China’s live-streaming boom has driven job seekers to grab their share of the pie, prompting a surge of live-host applications leading up to this year’s Singles’ Day online shopping bonanza.
As the pandemic forced a nation-wide lockdown and the closure of shopping malls, Chinese brands have adopted live streaming as a new major marketing channel to push sales.
E-commerce streamers and retail companies have been gearing up for the world’s largest shopping extravaganza since June, and their efforts paid off – Alibaba said late Wednesday orders on its e-commerce platforms totalled 498.2 billion yuan (US$75 billion), with sales exceeding 372.3 billion yuan (US$56.3 billion) from the first 30 minutes of the event, plus a three-day presale period.
Sales garnered from this year’s extended shopping period topped last year’s, where Alibaba sold 268.4 billion yuan ($40.5 billion) worth of goods during a 24-hour period.
The event’s success can be attributed to lockdown-weary consumers looking for an opportunity to treat themselves, and buying has been made easier with aggressive livestreamers touting products with straightforward price cuts.
In just the first half of this year, more than 10 million e-commerce live-streaming sessions have been hosted by more than 400,000 self-broadcasters, putting 20 million products on virtual shelves, according to a report released by Chinese recruiting app Boss Zhipin on Monday.
With a relatively low barrier to entry, job seekers for e-commerce live-stream hosts is expected to increase by 110.7% over the same period last year, the report added.
However, as the industry nears a saturation point due to increased competition from large numbers of hosts, many who dreamt of striking it rich now find themselves struggling to attract viewers or even earn a decent income.
The income of live-streamers is extremely polarized, according to the report. While top-tier hosts such as Li Jiaqi and Viya could garner more than 200 million yuan (US$30 million) and 30 million yuan (US$4.5 million) in a year respectively, the average streamer makes only 10,636 yuan (US$1,605) each month, according to the report.
Research data shows that 47.6% of live-streamers have less than 10,000 followers, while 9.5% of streamers have more than 100,000 fans.

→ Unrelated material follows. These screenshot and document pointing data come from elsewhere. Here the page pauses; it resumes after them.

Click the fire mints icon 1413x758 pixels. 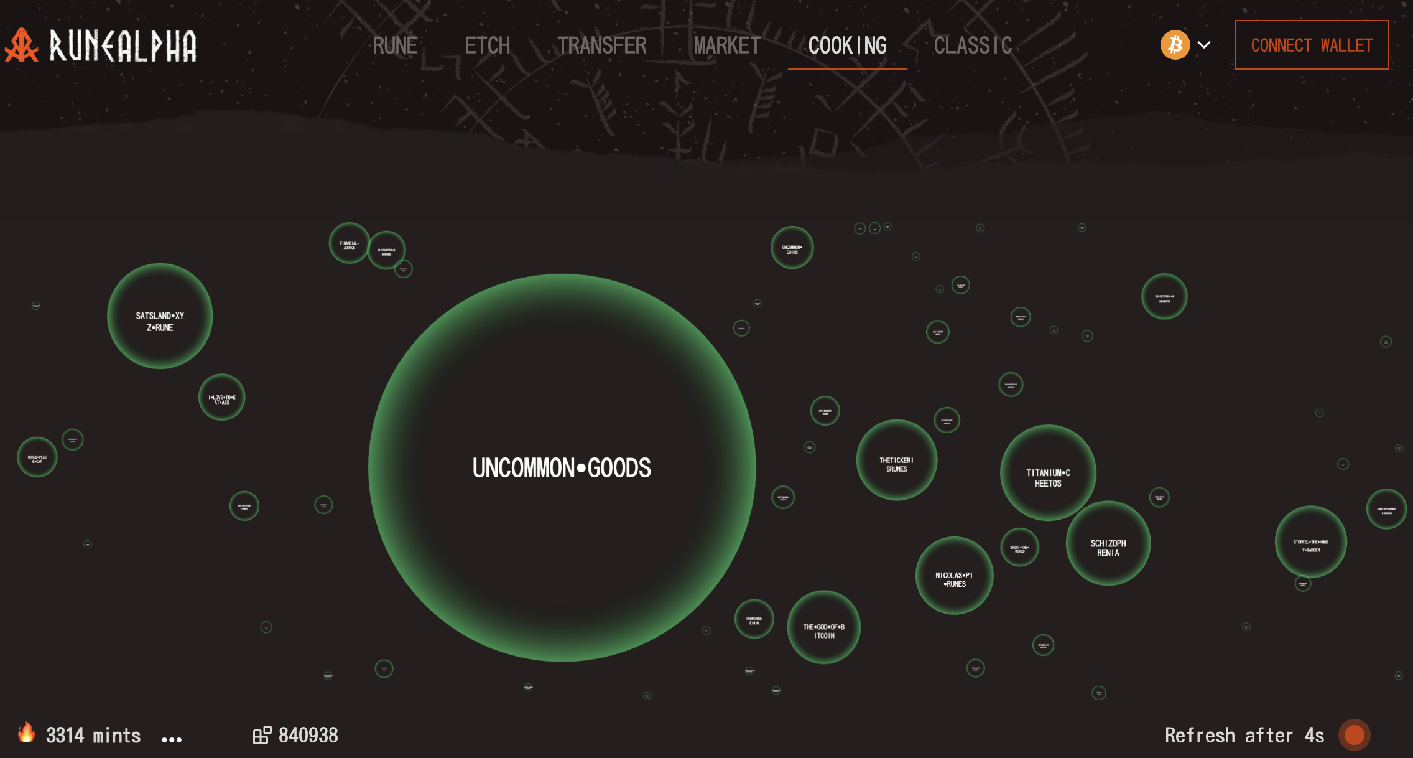tap(26, 733)
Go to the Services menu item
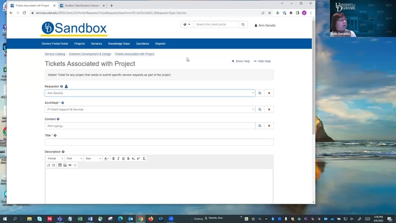396x223 pixels. (96, 44)
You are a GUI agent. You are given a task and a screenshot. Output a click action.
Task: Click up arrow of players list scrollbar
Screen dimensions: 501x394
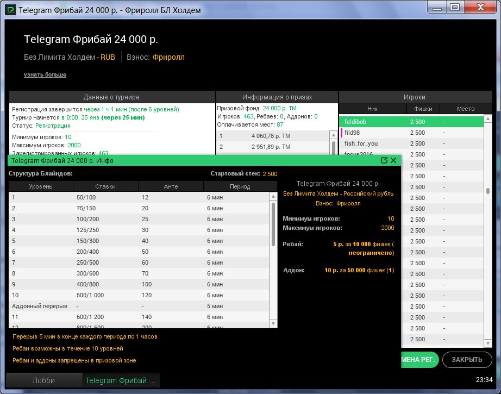coord(488,118)
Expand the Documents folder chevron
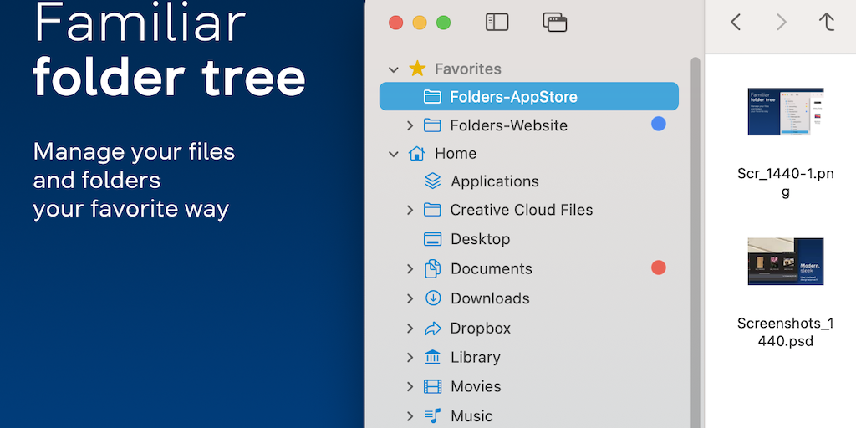856x428 pixels. click(410, 269)
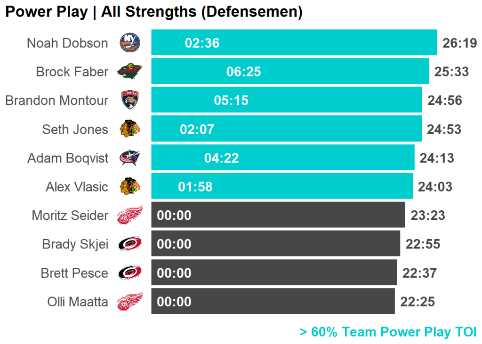
Task: Click the '> 60% Team Power Play TOI' legend
Action: pyautogui.click(x=388, y=332)
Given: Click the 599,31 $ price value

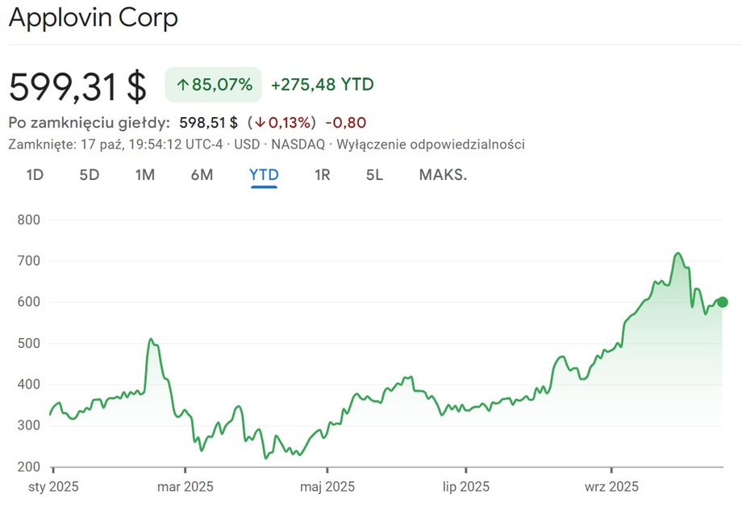Looking at the screenshot, I should (78, 86).
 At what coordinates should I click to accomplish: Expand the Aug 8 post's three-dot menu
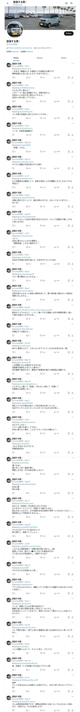pos(72,106)
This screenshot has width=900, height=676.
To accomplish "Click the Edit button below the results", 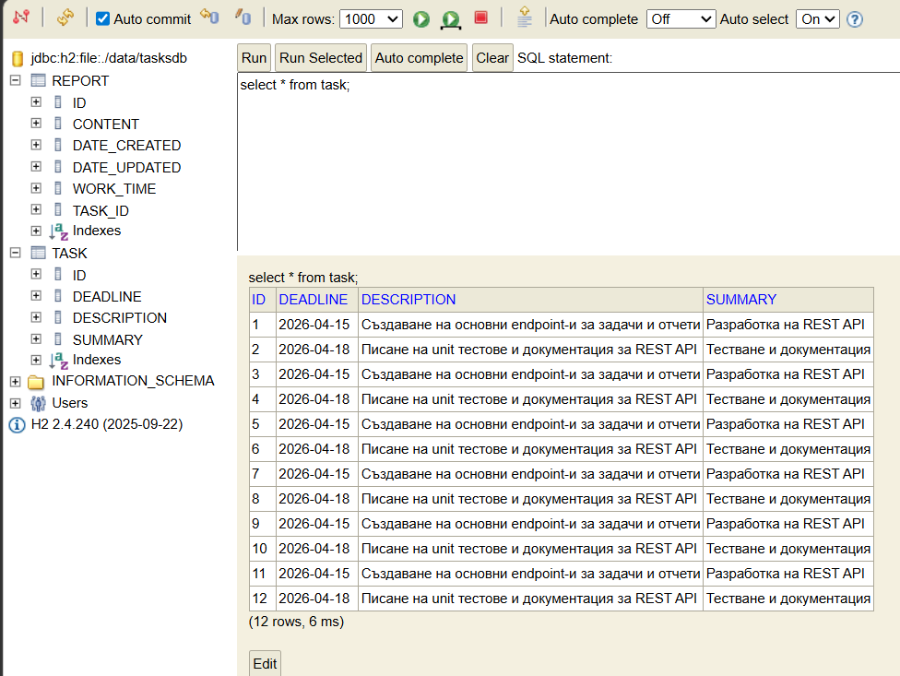I will tap(265, 664).
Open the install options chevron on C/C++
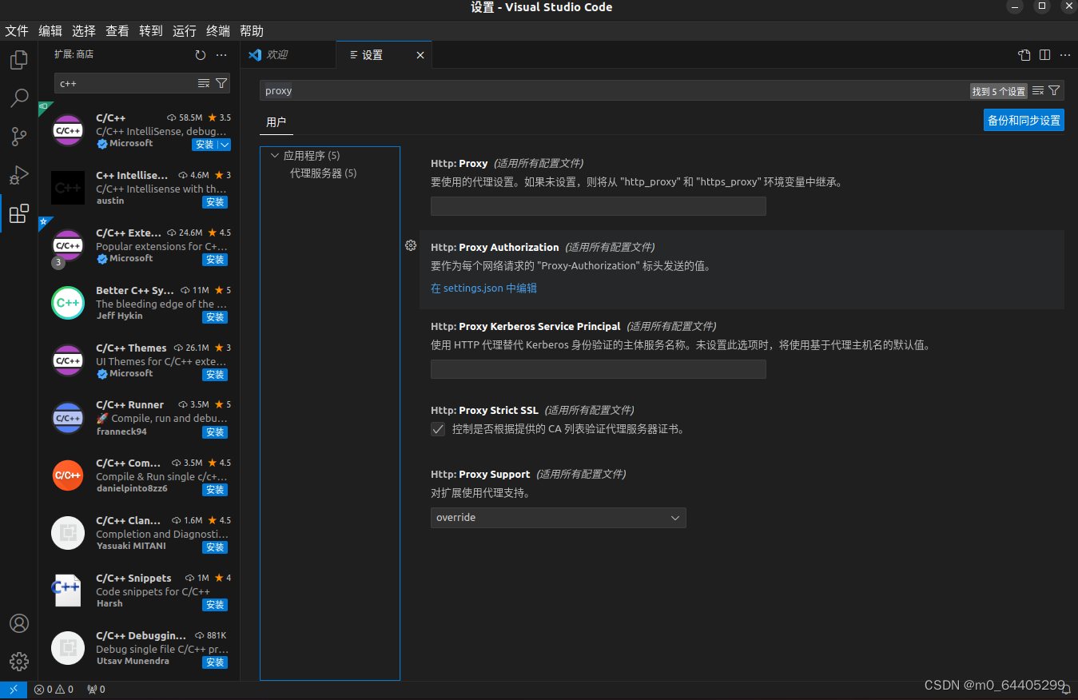This screenshot has width=1078, height=700. tap(225, 145)
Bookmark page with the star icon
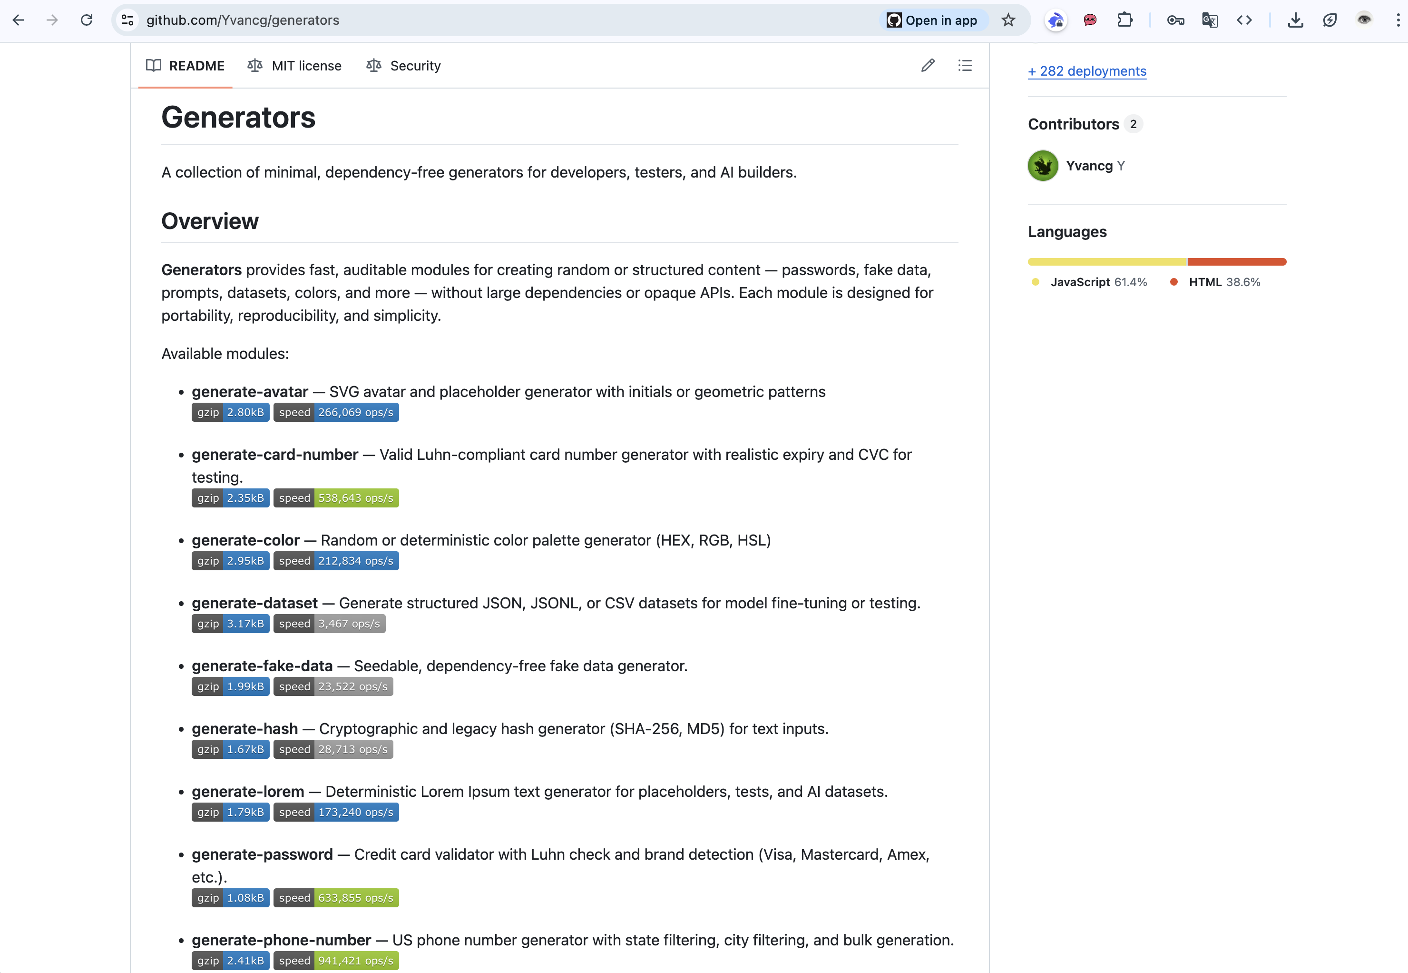This screenshot has width=1408, height=973. click(1008, 20)
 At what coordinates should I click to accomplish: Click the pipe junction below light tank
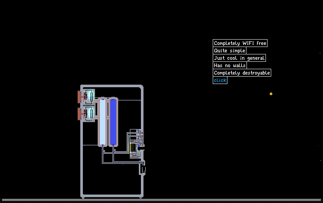(x=104, y=152)
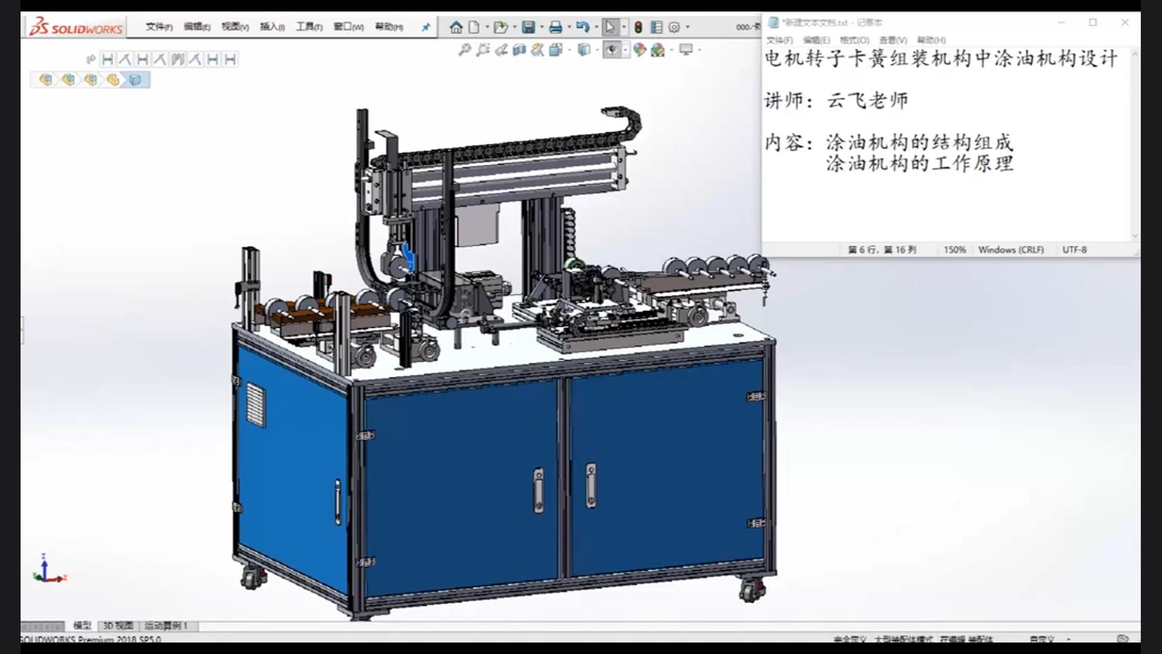
Task: Click last part in selection breadcrumb
Action: click(135, 80)
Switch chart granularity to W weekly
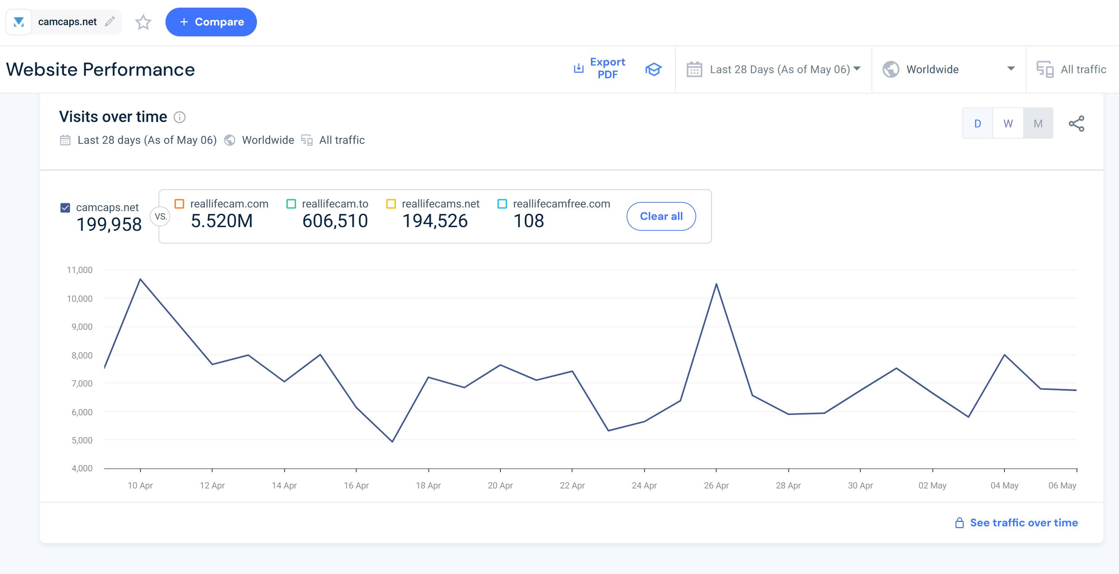 pyautogui.click(x=1008, y=124)
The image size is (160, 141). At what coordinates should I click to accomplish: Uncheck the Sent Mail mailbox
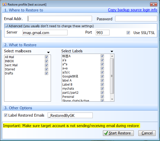click(46, 65)
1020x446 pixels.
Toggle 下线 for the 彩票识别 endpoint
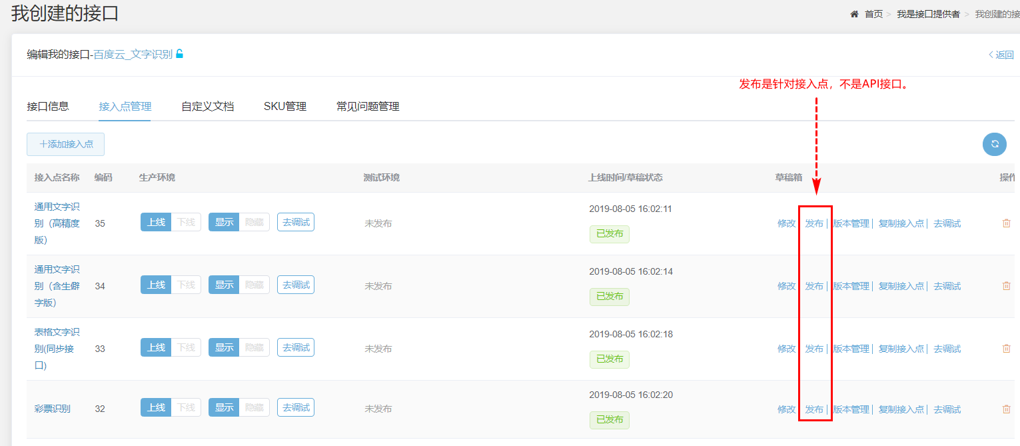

Nearly 90% of virtual footfall is dominated by the likes of Li Jiaqi, otherwise known as “The Lipstick King”, who has 40 million fans on DouYin, China’s version of TikTok.
Live-streaming commerce is the fastest-growing internet application in China this year, with 309 million users in June, accounting for about a third of the country’s 904 million internet users, according to a report released last month by government-affiliated China Netcasting Services Association (CNSA). It’s also projected to be a US$70 billion industry in China by 2021.
The rapid user growth of live-streaming and short video services in the first quarter prompted China’s Ministry of Human Resources and Social Security to recognize e-commerce streamers as an official profession, grouping them under “internet marketing specialists”.